"I was told I had six months to live, but I'm still here. God is good."
To know Alex is to love him. He is a bear of a man, with the smile of a child. His demeanor is gentle and his voice soft spoken. He even laughs softly with quiet bursts of giggles. Alex has been diagnosed with AIDS and although receiving treatment is homeless.
This is Alex's story.
Alex is an Orlando native and has been homeless for twelve years. He was adopted as a child, and never knew his parents. He lived with his grandmother until she passed leaving him without family, a place to stay, or anywhere to go. One of our volunteers is the closest to family that he has who will, on occasion bring him home for a hot meal and a shower. She is diligently working on his behalf to help him reacquire lost identification so he can begin the process of "getting inside" through the Homeless Services Network.
Although Alex dabbled in alcohol and marijuana, he is now sober and has been for quite some time. He contracted AIDS through sexual relations with a woman who did not share or did not know she was HIV positive. He keeps to himself on the street because he knows how easy it is to be persuaded by the wrong crowd. He is constantly surprised by how poorly the homeless treat each other and how the few can ruin opportunities and assistance for those in need.
Alex did have a reprieve from homelessness for a while. He worked at TJ Maxx as a maintenance worker until the store was shut down. He also had a room for rent until his disease took a turn for the worse and he woke up one morning with blood soaked bed sheets. It was then he decided homelessness was better than potentially endangering the other inhabitants of the house.
I told Alex how much I love his smile and he said, "I'm a happy person. I don't let anything bother me. I keep the faith. I'm blessed no matter what, you know, so I can't complain." He did add, "It's not fun being on the street at all. It's not fun at all." I asked him if he could have anything at all what it would be and he replied he would just want to take a shower. He says it's hard to keep clean and not smell bad when all you have to use are the sinks in the bathrooms at the bus station or the public library.
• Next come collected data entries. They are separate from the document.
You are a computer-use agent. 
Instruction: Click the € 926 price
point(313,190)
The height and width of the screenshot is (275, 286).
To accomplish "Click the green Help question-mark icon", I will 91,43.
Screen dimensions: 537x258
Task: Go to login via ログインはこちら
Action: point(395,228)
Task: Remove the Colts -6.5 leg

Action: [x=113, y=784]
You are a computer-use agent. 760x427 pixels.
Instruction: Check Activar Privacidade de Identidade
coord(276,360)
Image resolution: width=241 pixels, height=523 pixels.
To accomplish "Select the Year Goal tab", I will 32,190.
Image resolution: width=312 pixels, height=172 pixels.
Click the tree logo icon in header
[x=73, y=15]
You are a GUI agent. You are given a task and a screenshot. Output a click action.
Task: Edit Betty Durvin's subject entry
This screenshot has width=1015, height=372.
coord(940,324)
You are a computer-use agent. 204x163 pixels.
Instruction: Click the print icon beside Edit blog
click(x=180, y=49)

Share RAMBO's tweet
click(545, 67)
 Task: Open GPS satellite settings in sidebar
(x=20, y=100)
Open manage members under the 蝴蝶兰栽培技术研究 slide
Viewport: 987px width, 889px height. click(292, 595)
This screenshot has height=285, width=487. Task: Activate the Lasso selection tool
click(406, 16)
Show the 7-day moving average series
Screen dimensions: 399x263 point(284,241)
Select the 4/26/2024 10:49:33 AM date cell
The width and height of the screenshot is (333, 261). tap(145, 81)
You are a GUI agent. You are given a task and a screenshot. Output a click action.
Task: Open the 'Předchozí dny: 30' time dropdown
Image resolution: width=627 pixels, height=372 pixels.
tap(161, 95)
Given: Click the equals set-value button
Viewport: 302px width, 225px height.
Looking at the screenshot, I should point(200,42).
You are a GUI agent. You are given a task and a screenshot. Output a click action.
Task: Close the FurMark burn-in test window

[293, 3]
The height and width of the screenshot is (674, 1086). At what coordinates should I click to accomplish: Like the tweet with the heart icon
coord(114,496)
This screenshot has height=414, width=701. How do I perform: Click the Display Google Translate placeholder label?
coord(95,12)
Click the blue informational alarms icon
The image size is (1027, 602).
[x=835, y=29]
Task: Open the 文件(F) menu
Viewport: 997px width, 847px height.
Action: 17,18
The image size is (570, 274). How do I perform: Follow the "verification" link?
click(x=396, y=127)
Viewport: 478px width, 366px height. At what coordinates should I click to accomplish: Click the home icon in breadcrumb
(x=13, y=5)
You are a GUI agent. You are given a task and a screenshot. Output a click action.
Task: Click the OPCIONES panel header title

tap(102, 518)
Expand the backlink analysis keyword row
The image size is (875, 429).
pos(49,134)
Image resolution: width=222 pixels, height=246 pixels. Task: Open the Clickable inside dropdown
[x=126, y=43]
When referencing his sickness he said, "It's kinda scary, you know, but everything happens for a reason." In November of last year, Alex was told he had six months to live which means if the diagnosis is correct then his time with us is rapidly coming to an end. His body and physical stamina have decreased tremendously and all we can do is worry when he doesn't show up to the food shares or when he doesn't check in. I admire his optimism and faith.
Please join me in praying for Alex.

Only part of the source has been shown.